**Consigne**
Recopiez à l'identique l'ensemble des lignes suivantes.

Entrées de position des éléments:
########################################
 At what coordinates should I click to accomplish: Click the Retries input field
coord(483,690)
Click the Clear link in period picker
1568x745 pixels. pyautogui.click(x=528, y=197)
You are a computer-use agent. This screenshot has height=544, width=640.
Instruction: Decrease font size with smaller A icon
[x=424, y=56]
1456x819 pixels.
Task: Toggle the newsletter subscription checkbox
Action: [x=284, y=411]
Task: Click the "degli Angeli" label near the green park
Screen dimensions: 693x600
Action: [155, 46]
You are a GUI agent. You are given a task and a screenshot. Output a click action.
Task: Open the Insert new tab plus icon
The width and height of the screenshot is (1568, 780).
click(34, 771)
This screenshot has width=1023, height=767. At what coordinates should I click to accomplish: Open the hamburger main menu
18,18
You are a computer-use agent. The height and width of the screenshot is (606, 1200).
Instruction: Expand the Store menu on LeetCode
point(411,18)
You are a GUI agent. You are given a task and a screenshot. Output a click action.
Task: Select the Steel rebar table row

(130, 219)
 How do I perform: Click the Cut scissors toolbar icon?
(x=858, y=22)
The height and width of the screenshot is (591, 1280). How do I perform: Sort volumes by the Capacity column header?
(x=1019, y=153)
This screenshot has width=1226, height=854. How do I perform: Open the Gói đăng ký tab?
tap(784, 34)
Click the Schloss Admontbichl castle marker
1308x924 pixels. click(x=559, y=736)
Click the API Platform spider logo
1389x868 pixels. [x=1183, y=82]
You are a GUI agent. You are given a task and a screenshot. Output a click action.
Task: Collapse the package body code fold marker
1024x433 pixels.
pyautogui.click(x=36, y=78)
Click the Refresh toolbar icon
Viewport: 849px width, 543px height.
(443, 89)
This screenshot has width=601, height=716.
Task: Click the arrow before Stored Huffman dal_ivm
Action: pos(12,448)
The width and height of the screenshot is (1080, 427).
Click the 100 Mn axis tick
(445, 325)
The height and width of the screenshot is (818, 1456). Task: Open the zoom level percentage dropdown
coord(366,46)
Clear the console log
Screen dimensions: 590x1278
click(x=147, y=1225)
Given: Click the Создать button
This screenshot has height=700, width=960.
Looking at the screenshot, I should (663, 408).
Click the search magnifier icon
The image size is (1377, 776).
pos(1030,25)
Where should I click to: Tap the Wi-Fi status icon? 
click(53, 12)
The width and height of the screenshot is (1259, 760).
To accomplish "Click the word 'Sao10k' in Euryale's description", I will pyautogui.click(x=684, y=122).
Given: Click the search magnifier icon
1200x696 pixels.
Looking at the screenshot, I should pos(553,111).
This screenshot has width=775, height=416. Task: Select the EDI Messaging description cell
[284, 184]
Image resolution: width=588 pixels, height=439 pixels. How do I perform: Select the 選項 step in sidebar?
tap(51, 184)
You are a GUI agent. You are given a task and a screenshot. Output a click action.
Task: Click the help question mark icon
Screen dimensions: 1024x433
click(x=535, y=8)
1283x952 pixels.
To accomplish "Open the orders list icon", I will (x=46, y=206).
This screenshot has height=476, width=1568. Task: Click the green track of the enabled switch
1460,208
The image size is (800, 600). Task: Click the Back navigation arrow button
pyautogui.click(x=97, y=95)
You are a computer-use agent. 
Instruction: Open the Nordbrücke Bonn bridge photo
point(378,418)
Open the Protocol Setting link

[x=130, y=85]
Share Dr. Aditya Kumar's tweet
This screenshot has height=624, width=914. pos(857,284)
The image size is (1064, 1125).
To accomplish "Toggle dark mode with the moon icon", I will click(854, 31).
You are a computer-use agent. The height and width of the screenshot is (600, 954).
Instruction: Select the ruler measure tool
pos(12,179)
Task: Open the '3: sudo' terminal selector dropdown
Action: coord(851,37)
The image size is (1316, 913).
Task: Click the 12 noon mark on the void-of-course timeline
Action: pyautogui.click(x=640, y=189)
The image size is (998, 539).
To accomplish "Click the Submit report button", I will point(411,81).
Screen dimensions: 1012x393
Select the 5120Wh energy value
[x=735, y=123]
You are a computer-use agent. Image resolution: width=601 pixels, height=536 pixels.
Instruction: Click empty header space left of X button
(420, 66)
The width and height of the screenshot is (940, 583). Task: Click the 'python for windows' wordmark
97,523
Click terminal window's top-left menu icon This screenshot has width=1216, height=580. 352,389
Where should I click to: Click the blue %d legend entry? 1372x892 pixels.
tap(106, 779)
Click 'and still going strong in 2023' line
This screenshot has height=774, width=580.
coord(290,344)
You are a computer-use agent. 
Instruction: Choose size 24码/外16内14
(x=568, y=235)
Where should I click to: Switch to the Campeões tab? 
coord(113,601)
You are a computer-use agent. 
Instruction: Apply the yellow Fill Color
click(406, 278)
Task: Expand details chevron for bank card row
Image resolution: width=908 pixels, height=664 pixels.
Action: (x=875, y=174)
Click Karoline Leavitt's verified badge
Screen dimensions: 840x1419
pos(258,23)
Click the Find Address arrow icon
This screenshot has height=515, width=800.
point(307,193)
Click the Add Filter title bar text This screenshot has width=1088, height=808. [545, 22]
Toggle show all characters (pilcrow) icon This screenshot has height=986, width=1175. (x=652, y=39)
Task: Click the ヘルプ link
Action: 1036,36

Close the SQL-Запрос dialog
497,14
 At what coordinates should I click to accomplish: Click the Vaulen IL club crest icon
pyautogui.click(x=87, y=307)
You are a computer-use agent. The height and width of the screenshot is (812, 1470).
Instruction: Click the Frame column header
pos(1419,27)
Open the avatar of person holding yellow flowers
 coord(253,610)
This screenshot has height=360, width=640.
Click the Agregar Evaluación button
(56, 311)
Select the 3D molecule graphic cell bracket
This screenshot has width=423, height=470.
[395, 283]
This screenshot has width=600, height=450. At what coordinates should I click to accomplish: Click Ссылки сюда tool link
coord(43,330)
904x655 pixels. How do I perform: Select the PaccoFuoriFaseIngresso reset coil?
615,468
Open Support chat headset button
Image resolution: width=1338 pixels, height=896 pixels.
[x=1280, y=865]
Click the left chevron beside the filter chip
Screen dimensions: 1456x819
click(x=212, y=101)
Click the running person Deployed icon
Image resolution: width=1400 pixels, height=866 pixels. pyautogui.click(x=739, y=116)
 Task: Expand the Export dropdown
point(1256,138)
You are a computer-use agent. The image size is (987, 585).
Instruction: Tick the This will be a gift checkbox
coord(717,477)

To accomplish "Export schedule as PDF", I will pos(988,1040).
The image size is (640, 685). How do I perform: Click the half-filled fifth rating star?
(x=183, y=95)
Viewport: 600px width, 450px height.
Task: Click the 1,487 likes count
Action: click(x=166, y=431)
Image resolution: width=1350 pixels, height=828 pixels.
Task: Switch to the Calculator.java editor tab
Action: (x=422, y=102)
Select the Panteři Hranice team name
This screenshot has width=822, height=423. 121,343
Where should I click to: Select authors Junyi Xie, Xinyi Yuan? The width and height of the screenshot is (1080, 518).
########################################
**Résultat attendu**
 At what coordinates should I click to accomplish: Click the Retries input field
coord(483,690)
Click the Clear link in period picker
1568x745 pixels. pyautogui.click(x=528, y=197)
You are a computer-use agent. This screenshot has height=544, width=640.
Instruction: Decrease font size with smaller A icon
[x=424, y=56]
1456x819 pixels.
Task: Toggle the newsletter subscription checkbox
Action: [x=284, y=411]
Task: Click the "degli Angeli" label near the green park
Screen dimensions: 693x600
Action: [155, 46]
You are a GUI agent. You are given a task and a screenshot. Output a click action.
Task: Open the Insert new tab plus icon
The width and height of the screenshot is (1568, 780).
click(34, 771)
This screenshot has width=1023, height=767. At what coordinates should I click to accomplish: Open the hamburger main menu
18,18
You are a computer-use agent. The height and width of the screenshot is (606, 1200).
Instruction: Expand the Store menu on LeetCode
point(411,18)
You are a GUI agent. You are given a task and a screenshot. Output a click action.
Task: Select the Steel rebar table row

(130, 219)
 How do I perform: Click the Cut scissors toolbar icon?
(x=858, y=22)
The height and width of the screenshot is (591, 1280). How do I perform: Sort volumes by the Capacity column header?
(x=1019, y=153)
This screenshot has width=1226, height=854. How do I perform: Open the Gói đăng ký tab?
tap(784, 34)
Click the Schloss Admontbichl castle marker
1308x924 pixels. click(x=559, y=736)
Click the API Platform spider logo
1389x868 pixels. [x=1183, y=82]
You are a GUI agent. You are given a task and a screenshot. Output a click action.
Task: Collapse the package body code fold marker
1024x433 pixels.
pyautogui.click(x=36, y=78)
Click the Refresh toolbar icon
Viewport: 849px width, 543px height.
(443, 89)
This screenshot has width=601, height=716.
Task: Click the arrow before Stored Huffman dal_ivm
Action: pos(12,448)
The width and height of the screenshot is (1080, 427).
Click the 100 Mn axis tick
(445, 325)
The height and width of the screenshot is (818, 1456). Task: Open the zoom level percentage dropdown
coord(366,46)
Clear the console log
Screen dimensions: 590x1278
click(x=147, y=1225)
Given: Click the Создать button
This screenshot has height=700, width=960.
Looking at the screenshot, I should (663, 408).
Click the search magnifier icon
The image size is (1377, 776).
pos(1030,25)
Where should I click to: Tap the Wi-Fi status icon? 
click(53, 12)
The width and height of the screenshot is (1259, 760).
To accomplish "Click the word 'Sao10k' in Euryale's description", I will pyautogui.click(x=684, y=122).
Given: Click the search magnifier icon
1200x696 pixels.
Looking at the screenshot, I should pos(553,111).
This screenshot has width=775, height=416. Task: Select the EDI Messaging description cell
[284, 184]
Image resolution: width=588 pixels, height=439 pixels. How do I perform: Select the 選項 step in sidebar?
tap(51, 184)
You are a GUI agent. You are given a task and a screenshot. Output a click action.
Task: Click the help question mark icon
Screen dimensions: 1024x433
click(x=535, y=8)
1283x952 pixels.
To accomplish "Open the orders list icon", I will (x=46, y=206).
This screenshot has height=476, width=1568. Task: Click the green track of the enabled switch
1460,208
The image size is (800, 600). Task: Click the Back navigation arrow button
pyautogui.click(x=97, y=95)
You are a computer-use agent. 
Instruction: Open the Nordbrücke Bonn bridge photo
point(378,418)
Open the Protocol Setting link

[x=130, y=85]
Share Dr. Aditya Kumar's tweet
This screenshot has height=624, width=914. pos(857,284)
The image size is (1064, 1125).
To accomplish "Toggle dark mode with the moon icon", I will click(854, 31).
You are a computer-use agent. The height and width of the screenshot is (600, 954).
Instruction: Select the ruler measure tool
pos(12,179)
Task: Open the '3: sudo' terminal selector dropdown
Action: coord(851,37)
The image size is (1316, 913).
Task: Click the 12 noon mark on the void-of-course timeline
Action: pyautogui.click(x=640, y=189)
The image size is (998, 539).
To accomplish "Click the Submit report button", I will point(411,81).
Screen dimensions: 1012x393
Select the 5120Wh energy value
[x=735, y=123]
You are a computer-use agent. Image resolution: width=601 pixels, height=536 pixels.
Instruction: Click empty header space left of X button
(420, 66)
The width and height of the screenshot is (940, 583). Task: Click the 'python for windows' wordmark
97,523
Click terminal window's top-left menu icon This screenshot has width=1216, height=580. 352,389
Where should I click to: Click the blue %d legend entry? 1372x892 pixels.
tap(106, 779)
Click 'and still going strong in 2023' line
This screenshot has height=774, width=580.
coord(290,344)
You are a computer-use agent. 
Instruction: Choose size 24码/外16内14
(x=568, y=235)
Where should I click to: Switch to the Campeões tab? 
coord(113,601)
You are a computer-use agent. 
Instruction: Apply the yellow Fill Color
click(406, 278)
Task: Expand details chevron for bank card row
Image resolution: width=908 pixels, height=664 pixels.
Action: (x=875, y=174)
Click Karoline Leavitt's verified badge
Screen dimensions: 840x1419
pos(258,23)
Click the Find Address arrow icon
This screenshot has height=515, width=800.
point(307,193)
Click the Add Filter title bar text This screenshot has width=1088, height=808. [545, 22]
Toggle show all characters (pilcrow) icon This screenshot has height=986, width=1175. (x=652, y=39)
Task: Click the ヘルプ link
Action: 1036,36

Close the SQL-Запрос dialog
497,14
 At what coordinates should I click to accomplish: Click the Vaulen IL club crest icon
pyautogui.click(x=87, y=307)
You are a computer-use agent. The height and width of the screenshot is (812, 1470).
Instruction: Click the Frame column header
pos(1419,27)
Open the avatar of person holding yellow flowers
 coord(253,610)
This screenshot has height=360, width=640.
Click the Agregar Evaluación button
(56, 311)
Select the 3D molecule graphic cell bracket
This screenshot has width=423, height=470.
[395, 283]
This screenshot has width=600, height=450. At what coordinates should I click to accomplish: Click Ссылки сюда tool link
coord(43,330)
904x655 pixels. How do I perform: Select the PaccoFuoriFaseIngresso reset coil?
615,468
Open Support chat headset button
Image resolution: width=1338 pixels, height=896 pixels.
[x=1280, y=865]
Click the left chevron beside the filter chip
Screen dimensions: 1456x819
click(x=212, y=101)
Click the running person Deployed icon
Image resolution: width=1400 pixels, height=866 pixels. pyautogui.click(x=739, y=116)
 Task: Expand the Export dropdown
point(1256,138)
You are a computer-use agent. The image size is (987, 585).
Instruction: Tick the This will be a gift checkbox
coord(717,477)

To accomplish "Export schedule as PDF", I will pos(988,1040).
The image size is (640, 685). How do I perform: Click the half-filled fifth rating star?
(x=183, y=95)
Viewport: 600px width, 450px height.
Task: Click the 1,487 likes count
Action: click(x=166, y=431)
Image resolution: width=1350 pixels, height=828 pixels.
Task: Switch to the Calculator.java editor tab
Action: (x=422, y=102)
Select the Panteři Hranice team name
This screenshot has width=822, height=423. 121,343
Where should I click to: Select authors Junyi Xie, Xinyi Yuan? The width and height of the screenshot is (1080, 518).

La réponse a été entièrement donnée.